[What to do]:
Starting with the line that contains "Task: Click the TradingView logo", copy each line exactly through the end of the listing, and omit all pictures.
*** Task input ***
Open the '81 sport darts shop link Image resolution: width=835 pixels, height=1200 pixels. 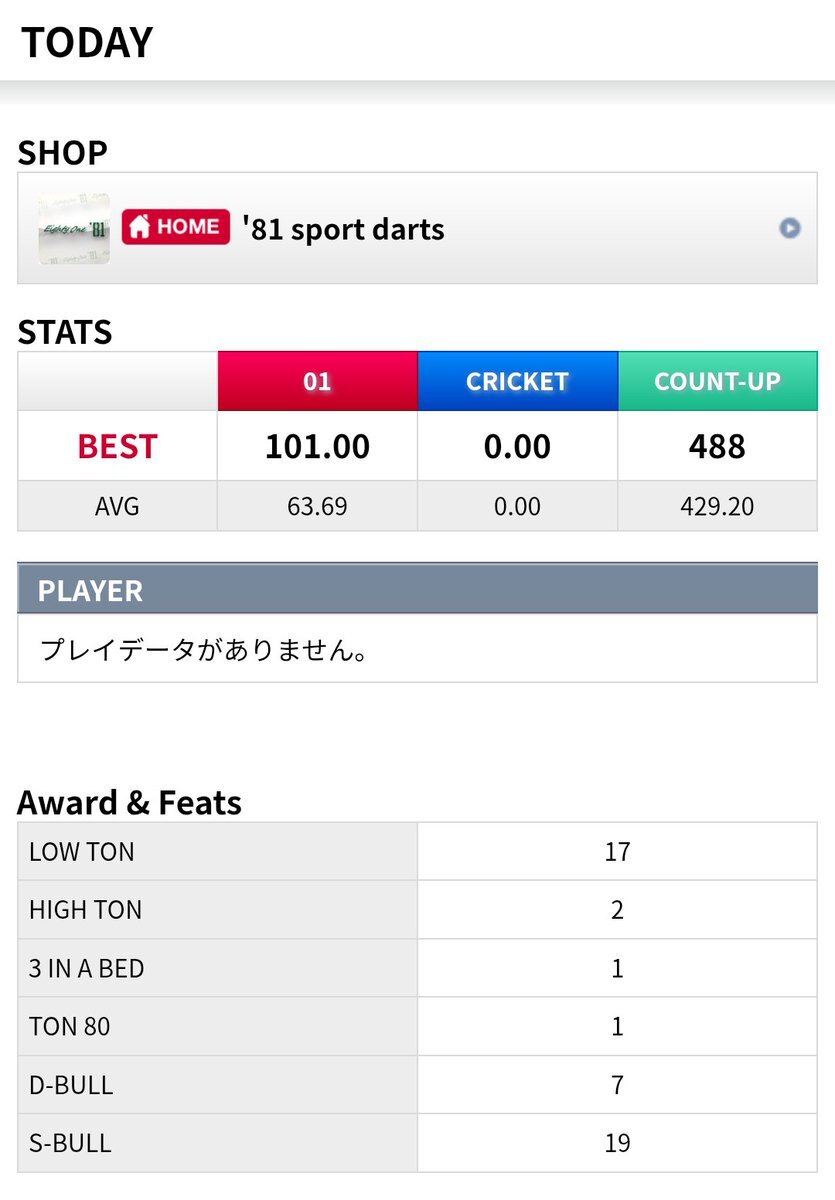(343, 229)
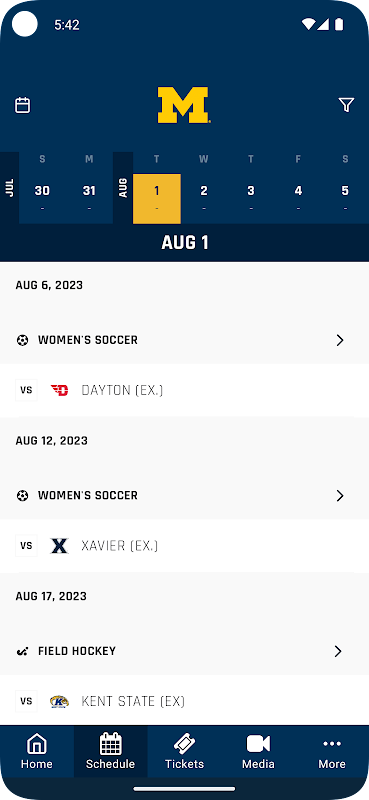
Task: Select Wednesday August 2 in calendar
Action: click(x=204, y=198)
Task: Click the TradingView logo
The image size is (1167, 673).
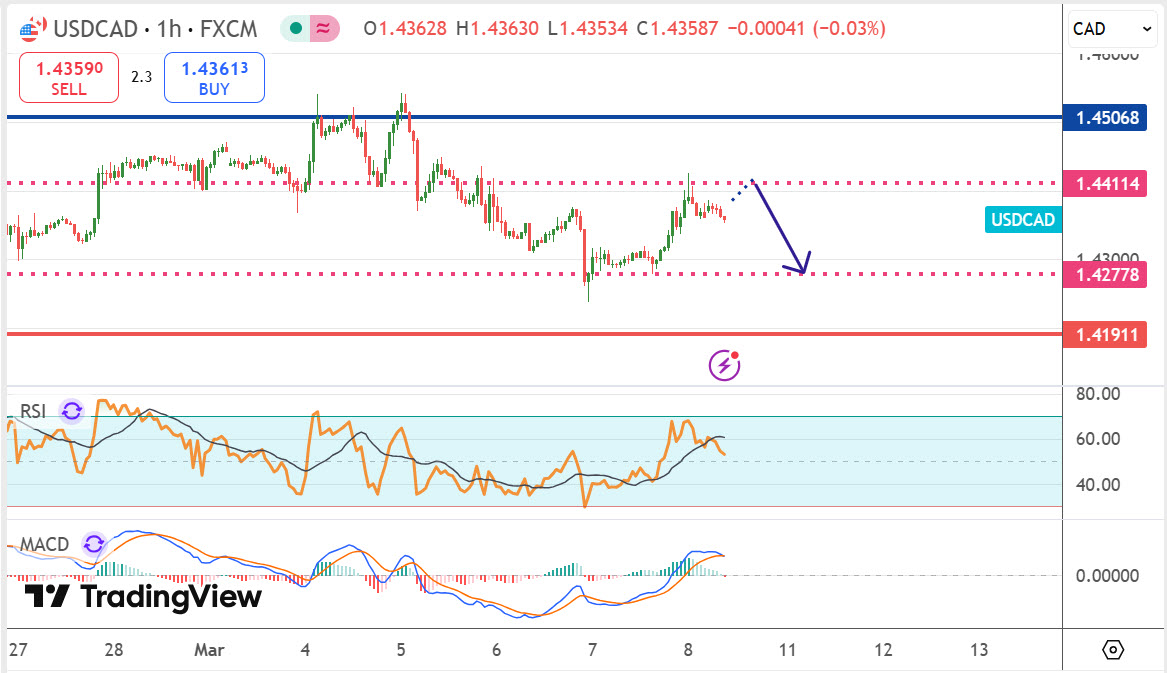Action: pyautogui.click(x=143, y=597)
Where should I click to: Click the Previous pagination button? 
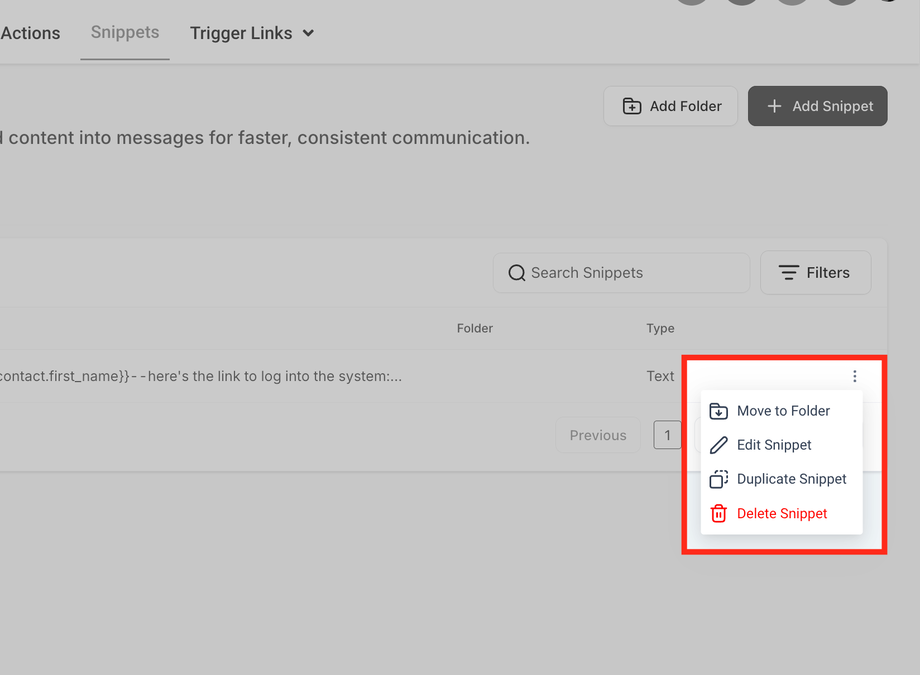598,435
*** End of Task input ***
[Reply to the task]:
Task: Click the TradingView logo
The image size is (1167, 673).
Action: pyautogui.click(x=143, y=597)
Where should I click to: Click the Previous pagination button? 
598,435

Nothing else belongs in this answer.